UPLOADED and INDEXED

  • Your document has been successfully uploaded and indexed into our system.
  • If you are still not able to view the document, please make sure that you have the right permissions to the document. You can use the /checkdocumentaccess endpoint to debug permissions (as described below).

UNKNOWN_STATUS

  • This can occur if either SQL or elastic instances are unavailable.
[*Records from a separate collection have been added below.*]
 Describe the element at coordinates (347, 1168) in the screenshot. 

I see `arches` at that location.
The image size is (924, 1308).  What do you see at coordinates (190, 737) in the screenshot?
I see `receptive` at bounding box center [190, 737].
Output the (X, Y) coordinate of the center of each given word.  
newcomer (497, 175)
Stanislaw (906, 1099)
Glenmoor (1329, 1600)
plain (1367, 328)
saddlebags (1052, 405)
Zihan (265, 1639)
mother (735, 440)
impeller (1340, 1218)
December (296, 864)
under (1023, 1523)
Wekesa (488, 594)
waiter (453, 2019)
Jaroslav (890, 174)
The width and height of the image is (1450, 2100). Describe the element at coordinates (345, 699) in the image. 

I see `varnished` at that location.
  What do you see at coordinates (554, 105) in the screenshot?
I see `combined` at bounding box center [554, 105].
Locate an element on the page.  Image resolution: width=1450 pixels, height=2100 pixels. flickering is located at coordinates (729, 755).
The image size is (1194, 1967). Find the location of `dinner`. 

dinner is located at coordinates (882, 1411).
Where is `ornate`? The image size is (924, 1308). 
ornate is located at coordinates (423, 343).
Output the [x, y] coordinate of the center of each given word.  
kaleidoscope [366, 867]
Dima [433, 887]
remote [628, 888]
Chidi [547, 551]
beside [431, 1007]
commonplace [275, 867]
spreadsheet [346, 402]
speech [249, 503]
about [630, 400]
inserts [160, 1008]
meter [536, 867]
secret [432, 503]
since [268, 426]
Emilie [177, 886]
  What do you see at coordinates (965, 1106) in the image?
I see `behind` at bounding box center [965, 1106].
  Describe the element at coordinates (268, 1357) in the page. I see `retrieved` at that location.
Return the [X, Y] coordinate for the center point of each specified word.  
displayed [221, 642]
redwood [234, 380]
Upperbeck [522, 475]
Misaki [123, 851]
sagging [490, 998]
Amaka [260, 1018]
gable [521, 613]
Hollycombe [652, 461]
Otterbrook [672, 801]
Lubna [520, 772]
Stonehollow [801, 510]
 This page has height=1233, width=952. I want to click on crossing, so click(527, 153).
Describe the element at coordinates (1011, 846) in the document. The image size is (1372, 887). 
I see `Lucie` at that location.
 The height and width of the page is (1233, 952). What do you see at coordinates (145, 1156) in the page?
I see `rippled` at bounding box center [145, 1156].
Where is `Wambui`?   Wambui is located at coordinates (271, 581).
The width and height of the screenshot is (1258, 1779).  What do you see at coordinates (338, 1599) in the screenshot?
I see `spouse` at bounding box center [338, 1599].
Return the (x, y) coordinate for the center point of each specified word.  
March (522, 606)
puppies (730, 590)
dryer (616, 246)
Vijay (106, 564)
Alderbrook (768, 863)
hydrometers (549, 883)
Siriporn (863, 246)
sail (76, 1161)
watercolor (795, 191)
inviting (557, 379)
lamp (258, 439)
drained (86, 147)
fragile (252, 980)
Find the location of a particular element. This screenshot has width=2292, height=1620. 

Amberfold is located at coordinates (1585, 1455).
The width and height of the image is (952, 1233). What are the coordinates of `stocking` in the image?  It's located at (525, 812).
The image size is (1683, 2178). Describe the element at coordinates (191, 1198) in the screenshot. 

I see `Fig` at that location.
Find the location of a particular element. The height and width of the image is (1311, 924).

It is recommended that you retry the request in some time..
  • Contact your Glean representative if this is a recurring issue.

Check document access

Check if a given user has access to access a document in a custom datasource.

cURLpython
Copy
Copied
curl -X POST   https://customer-be.glean.com/api/index/v1/checkdocumentaccess \
  -H 'Authorization: Bearer <Token>' \
  -d '
{
    "datasource": "gleantest",
    "objectType": "EngineeringDoc",
    "docId": "eng-doc-1",
    "userEmail": "myuser@bluesky.test"
}'
Copy
Copied
from glean_indexing_api_client.api import troubleshooting_api
from glean_indexing_api_client.model.check_document_access_request import CheckDocumentAccessRequest
from glean_indexing_api_client.model.check_document_access_response import CheckDocumentAccessResponse
from pprint import pprint

troubleshoot_api = troubleshooting_api.TroubleshootingApi(api_client)
check_document_access_request = CheckDocumentAccessRequest(
    datasource="gleantest",
    object_type="EngineeringDoc",
    doc_id="eng-doc-1",
    user_email="myuser@bluesky.test",
) 

try:
    api_response = troubleshoot_api.checkdocumentaccess_post(check_document_access_request)
    pprint(api_response)
except glean_indexing_api_client.ApiException as e:
    print("Exception when calling TroubleshootingApi->checkdocumentaccess_post: %s\n" % e)

Sample response :

Copy
Copied
{
  "hasAccess": true
}
  • /checkdocumentaccess endpoint returns true if the user corresponding to the specified email has access to the specified document. Returns false otherwise.
  • If you expect a user to have access to the document, but the API reports otherwise, make sure document permissions are set properly (refer here (add link here) for documentation on the permissions API).
  • If proper permissions were specified during document indexing and the user still doesn't have access to the document, make sure the user was indexed before document indexing.
  • If the above steps are unable to resolve the issue, contact your Glean representative for help.

Get user count

Fetches user count for the specified custom datasource.

cURLpython
Copy
Copied
curl -X POST   https://customer-be.glean.com/api/index/v1/getusercount \
  -H 'Authorization: Bearer <Token>' \
  -d '
{
  "datasource": "gleantest"
}'
Copy
Copied
from glean_indexing_api_client.api import troubleshooting_api
from glean_indexing_api_client.model.check_document_access_request import CheckDocumentAccessRequest
from glean_indexing_api_client.model.check_document_access_response import CheckDocumentAccessResponse
from pprint import pprint

troubleshoot_api = troubleshooting_api.TroubleshootingApi(api_client)
get_user_count_request = GetUserCountRequest(
    datasource="gleantest",
)

try:
    api_response = troubleshoot_api.getusercount_post(get_user_count_request)
    pprint(api_response)
except glean_indexing_api_client.ApiException as e:
    print("Exception when calling TroubleshootingApi->getusercount_post: %s\n" % e)

Sample response :

Copy
Copied
{
  "userCount": 2500
}
  • /getusercount returns the number of uploaded users for the specified datasource. Note that this can be different from the actual number of users who have access to the datasource since some users might not be indexed due to invalid data.